### Consignes
Recopiez à l'identique toutes les lignes ci-dessous, de la première à la dernière.

Entrées pour repérer des mots et des éléments
○ ○ ○

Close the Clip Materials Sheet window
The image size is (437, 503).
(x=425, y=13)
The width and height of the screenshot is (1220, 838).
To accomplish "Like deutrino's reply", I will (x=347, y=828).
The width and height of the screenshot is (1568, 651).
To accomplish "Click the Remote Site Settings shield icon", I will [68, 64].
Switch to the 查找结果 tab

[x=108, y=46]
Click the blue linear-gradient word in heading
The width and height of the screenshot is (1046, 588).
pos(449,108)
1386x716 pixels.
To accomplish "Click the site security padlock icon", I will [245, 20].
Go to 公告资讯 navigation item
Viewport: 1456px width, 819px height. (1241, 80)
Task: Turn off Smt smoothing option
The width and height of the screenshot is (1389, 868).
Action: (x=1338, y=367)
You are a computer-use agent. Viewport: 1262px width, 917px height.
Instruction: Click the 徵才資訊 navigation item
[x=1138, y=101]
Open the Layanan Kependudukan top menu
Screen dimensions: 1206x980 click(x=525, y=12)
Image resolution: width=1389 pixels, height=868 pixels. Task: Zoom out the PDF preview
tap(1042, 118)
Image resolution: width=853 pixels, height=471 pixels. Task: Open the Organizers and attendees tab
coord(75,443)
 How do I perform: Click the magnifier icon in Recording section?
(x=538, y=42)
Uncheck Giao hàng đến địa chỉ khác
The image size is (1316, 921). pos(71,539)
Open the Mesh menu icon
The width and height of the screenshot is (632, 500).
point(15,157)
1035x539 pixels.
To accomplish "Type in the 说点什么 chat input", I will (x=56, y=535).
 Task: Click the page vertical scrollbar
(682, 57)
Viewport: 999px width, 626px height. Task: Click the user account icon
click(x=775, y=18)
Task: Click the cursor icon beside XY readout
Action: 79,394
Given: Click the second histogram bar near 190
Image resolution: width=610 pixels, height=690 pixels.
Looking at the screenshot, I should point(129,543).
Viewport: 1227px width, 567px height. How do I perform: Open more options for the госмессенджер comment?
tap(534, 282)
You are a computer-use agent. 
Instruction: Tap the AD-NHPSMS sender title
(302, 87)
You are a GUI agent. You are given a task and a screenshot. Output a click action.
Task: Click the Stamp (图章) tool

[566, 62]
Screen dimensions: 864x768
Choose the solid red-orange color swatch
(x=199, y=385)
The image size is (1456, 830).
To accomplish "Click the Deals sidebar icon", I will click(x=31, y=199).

○ ○ ○

### Réponse complète
Close the Clip Materials Sheet window
The image size is (437, 503).
(x=425, y=13)
The width and height of the screenshot is (1220, 838).
To accomplish "Like deutrino's reply", I will (x=347, y=828).
The width and height of the screenshot is (1568, 651).
To accomplish "Click the Remote Site Settings shield icon", I will [68, 64].
Switch to the 查找结果 tab

[x=108, y=46]
Click the blue linear-gradient word in heading
The width and height of the screenshot is (1046, 588).
pos(449,108)
1386x716 pixels.
To accomplish "Click the site security padlock icon", I will [245, 20].
Go to 公告资讯 navigation item
Viewport: 1456px width, 819px height. (1241, 80)
Task: Turn off Smt smoothing option
The width and height of the screenshot is (1389, 868).
Action: (x=1338, y=367)
You are a computer-use agent. Viewport: 1262px width, 917px height.
Instruction: Click the 徵才資訊 navigation item
[x=1138, y=101]
Open the Layanan Kependudukan top menu
Screen dimensions: 1206x980 click(x=525, y=12)
Image resolution: width=1389 pixels, height=868 pixels. Task: Zoom out the PDF preview
tap(1042, 118)
Image resolution: width=853 pixels, height=471 pixels. Task: Open the Organizers and attendees tab
coord(75,443)
 How do I perform: Click the magnifier icon in Recording section?
(x=538, y=42)
Uncheck Giao hàng đến địa chỉ khác
The image size is (1316, 921). pos(71,539)
Open the Mesh menu icon
The width and height of the screenshot is (632, 500).
point(15,157)
1035x539 pixels.
To accomplish "Type in the 说点什么 chat input", I will (x=56, y=535).
 Task: Click the page vertical scrollbar
(682, 57)
Viewport: 999px width, 626px height. Task: Click the user account icon
click(x=775, y=18)
Task: Click the cursor icon beside XY readout
Action: 79,394
Given: Click the second histogram bar near 190
Image resolution: width=610 pixels, height=690 pixels.
Looking at the screenshot, I should point(129,543).
Viewport: 1227px width, 567px height. How do I perform: Open more options for the госмессенджер comment?
tap(534, 282)
You are a computer-use agent. 
Instruction: Tap the AD-NHPSMS sender title
(302, 87)
You are a GUI agent. You are given a task and a screenshot. Output a click action.
Task: Click the Stamp (图章) tool

[566, 62]
Screen dimensions: 864x768
Choose the solid red-orange color swatch
(x=199, y=385)
The image size is (1456, 830).
To accomplish "Click the Deals sidebar icon", I will click(x=31, y=199).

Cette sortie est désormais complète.